REQUEST –
Could you write out the items below again, with "badge" changed to "label" and nothing else altered?

::::

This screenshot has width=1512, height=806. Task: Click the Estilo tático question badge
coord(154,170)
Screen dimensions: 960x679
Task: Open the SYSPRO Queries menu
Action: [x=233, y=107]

::::

TASK OUTPUT –
This screenshot has width=1512, height=806. Task: Click the Estilo tático question label
coord(154,170)
Screen dimensions: 960x679
Task: Open the SYSPRO Queries menu
Action: [x=233, y=107]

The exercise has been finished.